Extracted data:
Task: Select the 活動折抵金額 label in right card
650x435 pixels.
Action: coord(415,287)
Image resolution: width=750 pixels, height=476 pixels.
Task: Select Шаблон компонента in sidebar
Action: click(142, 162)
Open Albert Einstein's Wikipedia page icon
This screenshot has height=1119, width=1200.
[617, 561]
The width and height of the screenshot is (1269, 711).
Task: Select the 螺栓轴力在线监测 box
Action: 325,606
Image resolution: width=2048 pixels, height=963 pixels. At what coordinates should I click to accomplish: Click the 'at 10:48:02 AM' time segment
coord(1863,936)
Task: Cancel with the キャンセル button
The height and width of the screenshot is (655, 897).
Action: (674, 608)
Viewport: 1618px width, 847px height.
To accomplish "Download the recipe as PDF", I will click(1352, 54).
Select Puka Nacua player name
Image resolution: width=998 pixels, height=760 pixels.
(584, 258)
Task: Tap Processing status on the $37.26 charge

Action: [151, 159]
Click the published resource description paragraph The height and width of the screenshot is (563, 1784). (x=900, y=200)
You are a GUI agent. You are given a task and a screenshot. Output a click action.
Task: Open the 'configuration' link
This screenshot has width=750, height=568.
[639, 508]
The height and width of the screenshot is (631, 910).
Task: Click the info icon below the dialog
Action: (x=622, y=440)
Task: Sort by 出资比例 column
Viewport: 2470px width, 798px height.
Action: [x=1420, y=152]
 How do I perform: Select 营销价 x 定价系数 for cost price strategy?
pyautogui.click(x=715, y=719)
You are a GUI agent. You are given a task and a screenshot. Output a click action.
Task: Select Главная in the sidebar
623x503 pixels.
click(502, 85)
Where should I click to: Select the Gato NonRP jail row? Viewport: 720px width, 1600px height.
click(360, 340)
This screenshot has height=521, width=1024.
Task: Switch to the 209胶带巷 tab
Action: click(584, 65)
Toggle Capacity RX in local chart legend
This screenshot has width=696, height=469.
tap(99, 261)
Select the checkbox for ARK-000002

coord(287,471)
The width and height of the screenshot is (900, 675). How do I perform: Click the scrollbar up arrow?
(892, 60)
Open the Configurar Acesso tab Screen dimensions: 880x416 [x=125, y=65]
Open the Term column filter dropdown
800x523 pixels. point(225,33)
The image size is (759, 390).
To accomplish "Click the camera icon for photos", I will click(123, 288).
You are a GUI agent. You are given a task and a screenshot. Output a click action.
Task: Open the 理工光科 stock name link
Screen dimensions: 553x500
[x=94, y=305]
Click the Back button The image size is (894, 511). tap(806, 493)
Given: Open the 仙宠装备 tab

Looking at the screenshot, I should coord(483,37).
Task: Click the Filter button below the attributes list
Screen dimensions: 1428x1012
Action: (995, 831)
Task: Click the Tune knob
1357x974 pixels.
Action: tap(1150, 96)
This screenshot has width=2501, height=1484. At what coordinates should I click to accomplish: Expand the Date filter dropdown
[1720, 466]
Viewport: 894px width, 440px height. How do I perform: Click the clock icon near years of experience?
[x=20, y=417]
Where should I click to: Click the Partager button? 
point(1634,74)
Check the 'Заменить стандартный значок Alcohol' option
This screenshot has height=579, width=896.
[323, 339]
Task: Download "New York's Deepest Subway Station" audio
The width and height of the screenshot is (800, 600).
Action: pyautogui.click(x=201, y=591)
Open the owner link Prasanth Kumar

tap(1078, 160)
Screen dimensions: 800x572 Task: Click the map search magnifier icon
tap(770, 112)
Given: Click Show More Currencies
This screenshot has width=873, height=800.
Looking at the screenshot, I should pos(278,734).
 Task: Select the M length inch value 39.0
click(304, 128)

What to work on:
All the entries must be retyped exactly.

Output below:
Task: Select the 活動折抵金額 label in right card
650x435 pixels.
Action: coord(415,287)
Image resolution: width=750 pixels, height=476 pixels.
Task: Select Шаблон компонента in sidebar
Action: click(142, 162)
Open Albert Einstein's Wikipedia page icon
This screenshot has height=1119, width=1200.
[617, 561]
The width and height of the screenshot is (1269, 711).
Task: Select the 螺栓轴力在线监测 box
Action: 325,606
Image resolution: width=2048 pixels, height=963 pixels. At what coordinates should I click to accomplish: Click the 'at 10:48:02 AM' time segment
coord(1863,936)
Task: Cancel with the キャンセル button
The height and width of the screenshot is (655, 897).
Action: (674, 608)
Viewport: 1618px width, 847px height.
To accomplish "Download the recipe as PDF", I will click(1352, 54).
Select Puka Nacua player name
Image resolution: width=998 pixels, height=760 pixels.
(584, 258)
Task: Tap Processing status on the $37.26 charge

Action: [151, 159]
Click the published resource description paragraph The height and width of the screenshot is (563, 1784). (x=900, y=200)
You are a GUI agent. You are given a task and a screenshot. Output a click action.
Task: Open the 'configuration' link
This screenshot has width=750, height=568.
[639, 508]
The height and width of the screenshot is (631, 910).
Task: Click the info icon below the dialog
Action: (x=622, y=440)
Task: Sort by 出资比例 column
Viewport: 2470px width, 798px height.
Action: [x=1420, y=152]
 How do I perform: Select 营销价 x 定价系数 for cost price strategy?
pyautogui.click(x=715, y=719)
You are a GUI agent. You are given a task and a screenshot. Output a click action.
Task: Select Главная in the sidebar
623x503 pixels.
click(502, 85)
Where should I click to: Select the Gato NonRP jail row? Viewport: 720px width, 1600px height.
click(360, 340)
This screenshot has height=521, width=1024.
Task: Switch to the 209胶带巷 tab
Action: click(584, 65)
Toggle Capacity RX in local chart legend
This screenshot has width=696, height=469.
tap(99, 261)
Select the checkbox for ARK-000002

coord(287,471)
The width and height of the screenshot is (900, 675). How do I perform: Click the scrollbar up arrow?
(892, 60)
Open the Configurar Acesso tab Screen dimensions: 880x416 [x=125, y=65]
Open the Term column filter dropdown
800x523 pixels. point(225,33)
The image size is (759, 390).
To accomplish "Click the camera icon for photos", I will click(123, 288).
You are a GUI agent. You are given a task and a screenshot. Output a click action.
Task: Open the 理工光科 stock name link
Screen dimensions: 553x500
[x=94, y=305]
Click the Back button The image size is (894, 511). tap(806, 493)
Given: Open the 仙宠装备 tab

Looking at the screenshot, I should coord(483,37).
Task: Click the Filter button below the attributes list
Screen dimensions: 1428x1012
Action: (995, 831)
Task: Click the Tune knob
1357x974 pixels.
Action: tap(1150, 96)
This screenshot has width=2501, height=1484. At what coordinates should I click to accomplish: Expand the Date filter dropdown
[1720, 466]
Viewport: 894px width, 440px height. How do I perform: Click the clock icon near years of experience?
[x=20, y=417]
Where should I click to: Click the Partager button? 
point(1634,74)
Check the 'Заменить стандартный значок Alcohol' option
This screenshot has height=579, width=896.
[323, 339]
Task: Download "New York's Deepest Subway Station" audio
The width and height of the screenshot is (800, 600).
Action: pyautogui.click(x=201, y=591)
Open the owner link Prasanth Kumar

tap(1078, 160)
Screen dimensions: 800x572 Task: Click the map search magnifier icon
tap(770, 112)
Given: Click Show More Currencies
This screenshot has width=873, height=800.
Looking at the screenshot, I should pos(278,734).
 Task: Select the M length inch value 39.0
click(304, 128)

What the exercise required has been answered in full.